P. B. La conquête de nouveaux pays a vraiment démarré il y a cinq ans à travers notre activité Retail. Elle se poursuit aujourd’hui
sur le marché des RH et de la gestion des talents, grâce au rachat en décembre dernier du canadien Technomedia, qui réalise
l’essentiel de ses ventes outre-Atlantique. Nous sommes également très présents en Afrique et notamment en Afrique
subsaharienne, où nous avons des marchés en croissance de 7 à 10% sur une dizaine de pays, qui se modernisent, en particulier
dans le secteur public. En 2015, Cegid a réalisé un peu plus de 10% de son activité à l’étranger. Mais notre ambition est d’aller
beaucoup plus loin. Un plan de trois ans a déjà été élaboré pour accélérer notre internationalisation sur tous les continents. Et
nos nouveaux partenaires sont prêts à mobiliser leurs importantes ressources financières pour nous accompagner dans cette
conquête.
Depuis quelques années, Cegid concentre ses efforts sur le développement de son offre SaaS. Un tiers de vos
clients/utilisateurs auraient déjà migré dans le cloud. Mais ce marché est encore loin d’atteindre celui de la vente de licences.
Où en êtes-vous dans votre transition vers le cloud computing ?
P. B. Cegid a été l’un des premiers à s’engager sur ce marché, dès la fin des années 2000. Nous récoltons aujourd’hui les fruits
de nos investissements. Nos revenus SaaS augmentent de plus de 30% par an actuellement alors que le marché mondial
progresse, lui, de 25% en moyenne. En 2015, cette activité a généré 63 millions d’euros de revenus, soit plus d’un cinquième
(22%) de notre chiffre d’affaires total (282 millions d’euros, ndlr). Et, au 31 mars 2016, notre portefeuille de contrats s’élève déjà
à 211 millions d’euros ! Il y a un an, il n’était que de 116 millions. Avec le SaaS, nous bénéficions de revenus récurrents bien
moins volatils que ceux basés sur la vente de services. Notre ambition est donc d’accélérer encore nos positions sur ce marché.

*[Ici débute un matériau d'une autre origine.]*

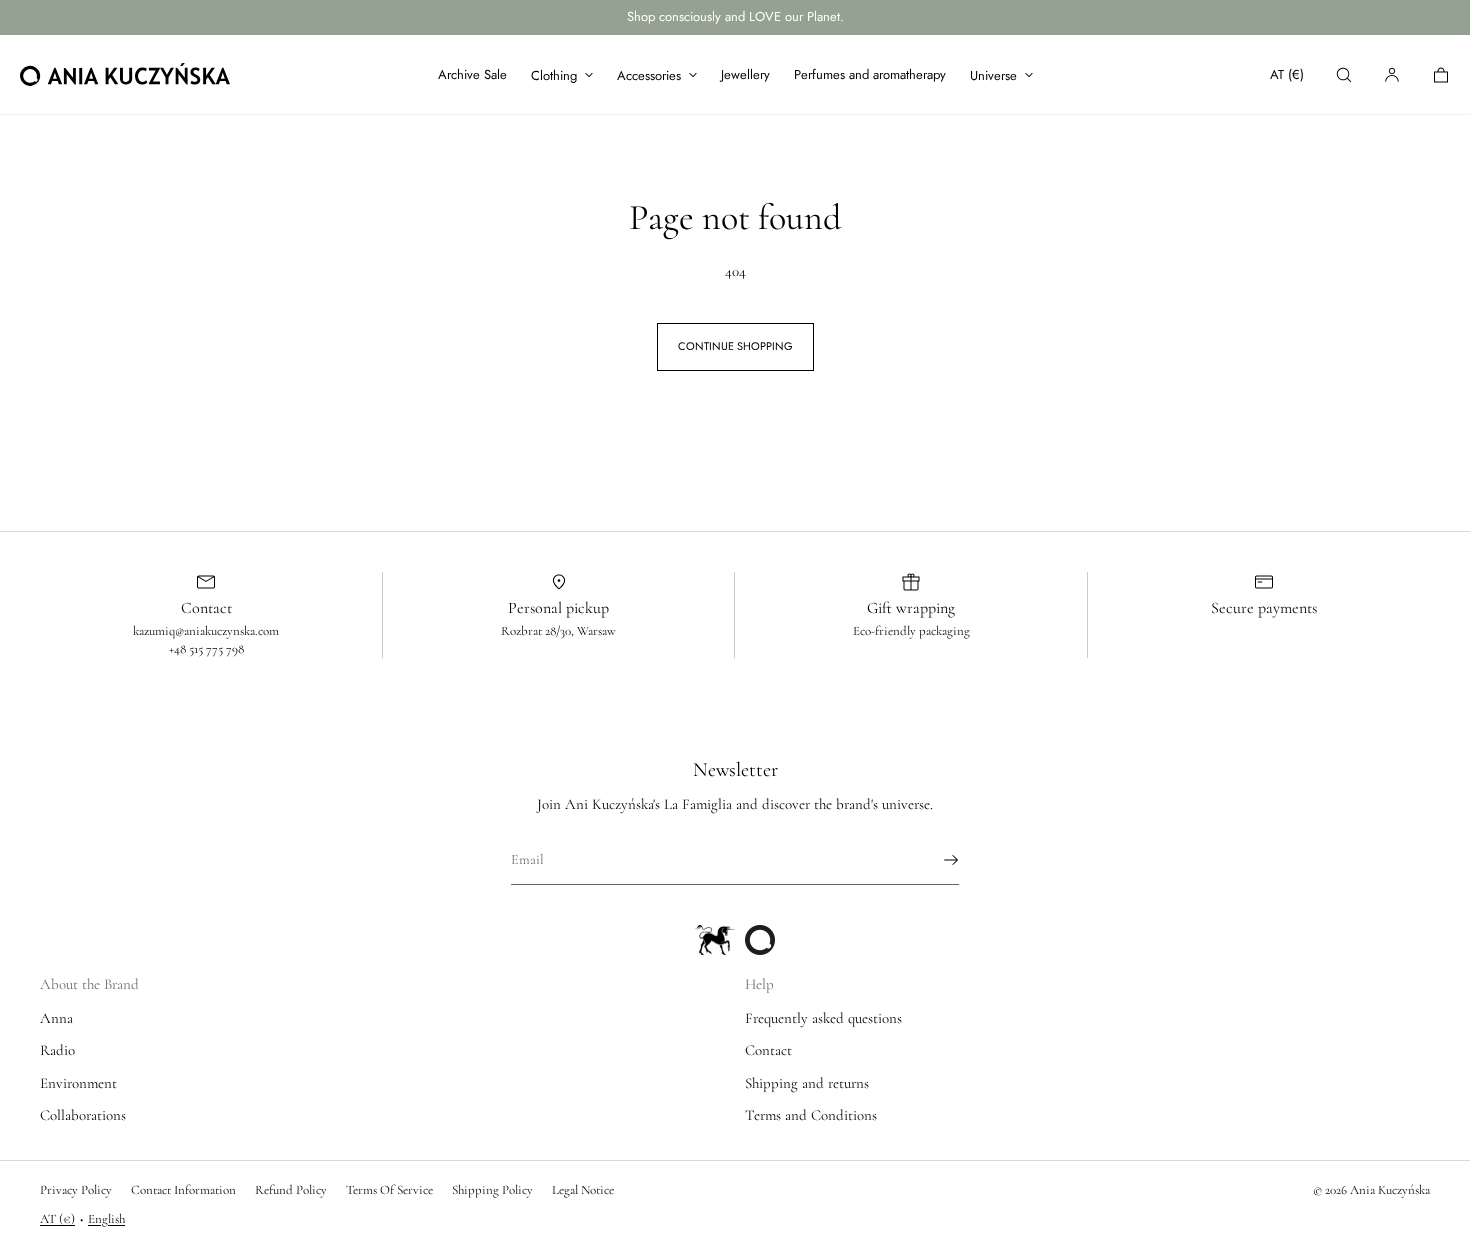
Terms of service (389, 1190)
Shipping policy (492, 1190)
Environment (78, 1083)
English (106, 1219)
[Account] (1392, 74)
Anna (56, 1018)
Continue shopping (735, 346)
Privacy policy (76, 1190)
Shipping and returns (807, 1083)
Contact (768, 1050)
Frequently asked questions (823, 1018)
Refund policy (291, 1190)
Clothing (554, 75)
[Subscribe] (934, 860)
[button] (1344, 74)
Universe (993, 75)
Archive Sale (472, 74)
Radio (57, 1050)
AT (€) (1287, 74)
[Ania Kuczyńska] (125, 75)
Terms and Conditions (811, 1115)
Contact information (183, 1190)
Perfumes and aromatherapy (870, 74)
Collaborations (83, 1115)
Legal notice (583, 1190)
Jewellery (745, 74)
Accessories (649, 75)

Nous ne nous sommes pas fixés d’objectifs chiffrés précis à atteindre d’ici à trois ans. Mais si nous continuons sur le même
rythme de croissance, nous devrions multiplier par deux nos revenus dans le cloud, pour atteindre les 132 millions d’euros à
l’horizon 2019. Cette feuille de route est également celle de nos futurs actionnaires. C’est d’ailleurs pour cela qu’ils se sont
intéressés à Cegid. Il n’y a pas beaucoup d’éditeurs sur le marché qui s’engagent, comme nous, dans le vrai SaaS alors que
d’autres se contentent de proposer de la licence hébergée…
Cegid est encore peu présent sur le secteur public. Quels sont vos projets sur ce marché ?
P. B. Nous avons une belle gamme de produits (en paie, finance, gestion des alertes, relation citoyenne, ndlr) et des références
prestigieuses, comme le Château de Versailles ou le Palais de Chaillot. Mais il est vrai qu’avec 17 millions d’euros de chiffre
d’affaires, nous avons encore une taille insuffisante sur ce marché. Depuis l’été dernier, nous cherchons donc à réaliser de la
croissance externe pour gagner en visibilité. C’est un marché qui va fortement investir, notamment dans le cloud, et il faut que
nous y soyons plus actifs.
En 2015, Cegid a réalisé cinq opérations de croissance externe : rachat d’Altaven, Technomedia, JDS Solutions, Magelia et prise
de participation dans Novigotech. Allez-vous continuer sur le même rythme cette année ?
P. B. Oui, c’est bien notre intention. SilverLake et AltaOne ont clairement indiqué qu’ils achetaient notre stratégie de croissance
externe. Ils vont donc nous soutenir dans cette démarche. D’ici au début de l’été, j’aimerai pouvoir annoncer un ou deux premiers
rachats. D’autres suivront. Nous avons les ressources nécessaires pour cela. Si nous réalisons toutes les opérations que nous
souhaitons, nous devrions augmenter notre chiffre d’affaires d’environ 70 millions d’euros, pour un investissement de l’ordre de
100 millions. Et dans les prochaines années, il est clair que Cegid va s’imposer comme un pôle de fédération de plus en plus
important des acteurs du logiciel. Avec un objectif : s’assurer une vraie place de leader européen de l’édition de logiciels et des
services cloud.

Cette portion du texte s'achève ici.